L’uragano Gustav non aveva ancora finito di far danni e mettere in fuga da New Orleans milioni di persone, che già Hanna cominciava a uccidere e devastare Haiti seguito, in rapida successione, da Ike. Tutto in dieci giorni, veramente impressionante. Solo una classe dirigente irresponsabile può rimanere indifferente di fronte a tutto ciò, continuando a pensare che l’aumento degli eventi estremi sia solo un complicato ed opinabile modello matematico di previsione elaborato dagli scienziati dell’Ipcc e non la dura realtà da contrastare e con cui convivere.

Se qualcuno degli scettici nostrani cinicamente pensa che questo tragico susseguirsi di eventi non ci riguardi, perché gli oceani sono lontani, sarebbe il caso di ricordargli le anomale trombe d’aria di quest’estate, quella di Iesolo ad esempio, segnali inequivocabili che anche i piccoli mari si surriscaldano e si caricano di energia che prima o poi libereranno.

Se poi anche tutto ciò non bastasse si potrebbe consigliare di organizzare una crociera intorno al polo nord, ormai completamente circumnavigabile, con relativa caccia all’orso bianco alla deriva nell’artico.

Il susseguirsi di queste catastrofi sollecita una riflessione anche su un’altra questione, che dovrebbe suscitare indignazione e che invece passa nell’indifferenza generale dei media: la profonda ingiustizia delle politiche di adattamento alle conseguenze del cambio di clima.

In altre parole se si vive in un paese ricco, finanziariamente e tecnologicamente, è possibile adattarsi e quindi cavarsela, mentre se si ha la sventura di vivere in un paese povero non ci sono difese e si è in balia degli eventi.

Dovrebbero suscitare qualche interrogativo le immagini così contrastanti fra loro di New Orleans e Haiti, prima e dopo il passaggio degli uragani. Per gli abitanti della città della Louisiana questa volta (fra poco si vota) è stato possibile un prima, fatto di evacuazione di massa e misure di difesa, mentre per gli abitanti della poverissima isola c’è stato solo un dopo, fatto di fango, distruzione, e morti.
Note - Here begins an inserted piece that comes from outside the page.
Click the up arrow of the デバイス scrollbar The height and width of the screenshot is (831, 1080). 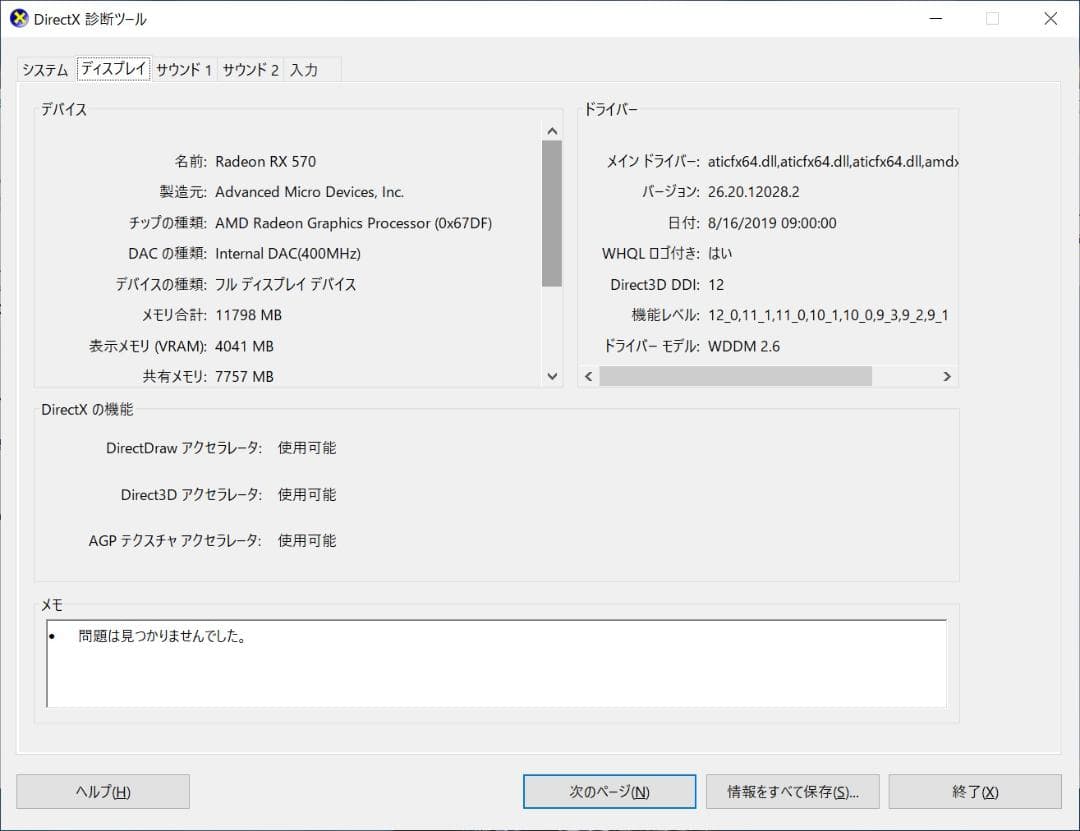pos(552,129)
Solo facendo rientrare le politiche di adattamento nel negoziato globale è possibile cercare di porre riparo a questa profonda ingiustizia. La scadenza per il post Kyoto è fissata il prossimo anno a Copenaghen. In quella sede oltre ai nuovi obiettivi di riduzione dei gas serra andranno quindi definite le strategie e le risorse per l’adattamento ai cambiamenti climatici, facendo in modo che entrambe si ispirino a criteri di solidarietà e cooperazione.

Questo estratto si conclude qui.